Blog Post

Eighteen Years of Business Life Lessons

I don’t know what I was thinking. I had a good job, a toddler and a baby. But it was at that point my business partner and I decided we would throw caution to the wind and set up our own specialist broadcast PR agency. This month we celebrate our company’s 18th birthday. There’s nothing like a significant anniversary to set the mind in reflection mode, particularly what do I know now that I would have liked my younger self to have been aware of.

Broadcast PR is not easy

Journalism isn’t easy either, and I had a long career in television and radio news before moving into PR. I sometimes think, however, that journalism is a more straight forward profession. Bad news, hard facts, blunt opinion – no matter how hard it is to hear, journalists will tell you to your face. There’s no second guessing and definitely no ghosting because some one is too scared or embarrassed to say what needs saying. Let’s just say it took a little while for us both to adapt to the more subtle ways of PR.

In journalism you get some tricky customers. People who don’t want to be interviewed, for example. Or, when they agree to talk they just won’t answer the questions how you’d hoped. Or you have a programme editor demanding the impossible. PR however has even more stakeholders to please and they don’t always share the same agenda.

Focusing solely on securing on-air coverage for radio and television, we are at the coal face. Turning down an interview because it was too early/late for the CEO, or not being able to get back to a time-pushed journalist because everyone was in yet another meeting was initially beyond our comprehension.

It’s often about money

As a journalist I ended up in the BBC’s Business Unit, as a Senior Broadcast Journalist, but that was no foundation for running a business! Unless you were in newsroom management you did not, as a reporter or producer, get involved in money. So juggling rent, rates, insurance, pay roll, office costs, invoices, profit and loss sheets and so much more was a fundamental that needed to be quickly grasped. Typical of many a small business owner, you soon get side tracked from your love of doing the actual work, to enabling others to do it.

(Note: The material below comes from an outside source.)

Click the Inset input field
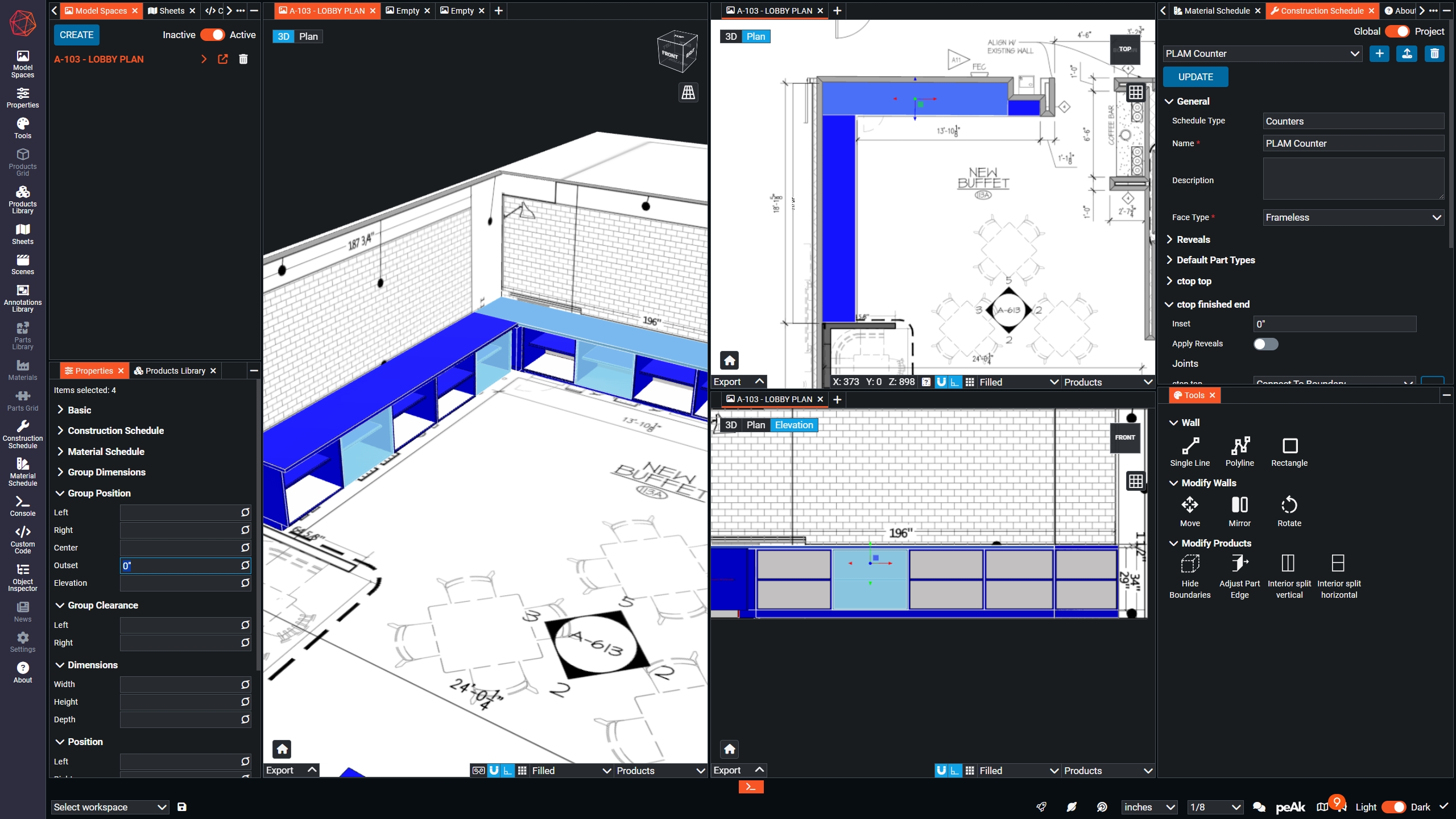Image resolution: width=1456 pixels, height=819 pixels. [1334, 324]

Getting the right people on the bus

When you’re the bus driver you want the best passengers – the ones who are not going to get motion sickness at the first tricky corner, who won’t jump off a moving vehicle and have a final destination in mind. Just like children, every employee we’ve taken on board has been wanted. And, like parents, as an employer you want them to be happy, fulfilled and progress in what they’re doing, at the same time as helping you meet your business objectives. Sometimes though there’s a clash!

People don’t always behave like you want them to, or how you’d behave yourself. My business partner and I have a work-hard, play-hard attitude and wouldn’t ask anyone to do something we’re not prepared or don’t do ourselves. Yep, I’ve on occasion cleaned the office toilets. I suppose the point is that a team of people need to embrace the same culture. A can-do attitude and a willingness to say yes are values we appreciate and when the stars align that’s when you have the right people on the bus.

Scarred forever in my mind though, is the man we employed who lied about everything. To begin with we thought it was terrible bad luck. His child nearly died from meningitis; his father was diagnosed with terminal cancer; then the employee himself discovered he had a dodgy ticker. When his father died we couldn’t believe it. Actually we really couldn’t and didn’t believe it. A quick investigation proved a nose for a story and our gut feeling was right – said father was alive and kicking.

Lucky for us he was the exception rather than the rule, or maybe we’ve learned to recruit better. Today our team is solid, reliable, enthusiastic and always goes the extra mile. We couldn’t ask for more.